Had an agent run for over 10 hours then an error occurred and I do not see an NN file. Is there a way to recover this? Version information: ml-agents: 0.17.0, ml-agents-envs: 0.17.0, Communicator API: 1.0.0, TensorFlow: 2.0.0 Error Information 2020-06-22 08:16:26 INFO [stats.py:111] EnemyBehavior: Step: 29070000. Time Elapsed: 38175.311 s Mean Reward: 1634.786. Std of Reward: 399.844. Training.
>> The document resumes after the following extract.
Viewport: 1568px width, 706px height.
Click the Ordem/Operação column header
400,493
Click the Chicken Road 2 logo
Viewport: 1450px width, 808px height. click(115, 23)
Process Process-1: Traceback (most recent call last): File "c:\users\james\appdata\local\programs\python\python36\lib\multiprocessing\queues.py", line 243, in _feed send_bytes(obj) File "c:\users\james\appdata\local\programs\python\python36\lib\multiprocessing\connection.py", line 200, in send_bytes self._send_bytes(m[offsetffset + size]) File "c:\users\james\appdata\local\programs\python\python36\lib\multiprocessing\connection.py", line 290, in _send_bytes nwritten, err = ov.GetOverlappedResult(True) BrokenPipeError: [WinError 109] The pipe has been ended Traceback (most recent call last): File "c:\users\james\appdata\local\programs\python\python36\lib\multiprocessing\connection.py", line 312, in _recv_bytes nread, err = ov.GetOverlappedResult(True) BrokenPipeError: [WinError 109] The pipe has been ended During handling of the above exception, another exception occurred: Traceback (most recent call last): File "c:\users\james\appdata\local\programs\python\python36\lib\multiprocessing\process.py", line 249, in _bootstrap self.run() File "c:\users\james\appdata\local\programs\python\python36\lib\multiprocessing\process.py", line 93, in run self._target(*self._args, **self._kwargs) File "c:\users\james\appdata\local\programs\python\python36\lib\site-packages\mlagents\trainers\subprocess_env_manager.py", line 151, in worker req: EnvironmentRequest = parent_conn.recv() File "c:\users\james\appdata\local\programs\python\python36\lib\multiprocessing\connection.py", line 250, in recv buf = self._recv_bytes() File "c:\users\james\appdata\local\programs\python\python36\lib\multiprocessing\connection.py", line 321, in _recv_bytes raise EOFError EOFError
You could try to start training again with the --resume argument and the run-id you used. Let it train for a few seconds and then stop training via ctrl + c. Training should resume from the latest checkpoint that was created during your 10h run
Correct - the .nn file is only generated at the end of training, but using --resume should allow training to continue from a tensorflow checkpoint.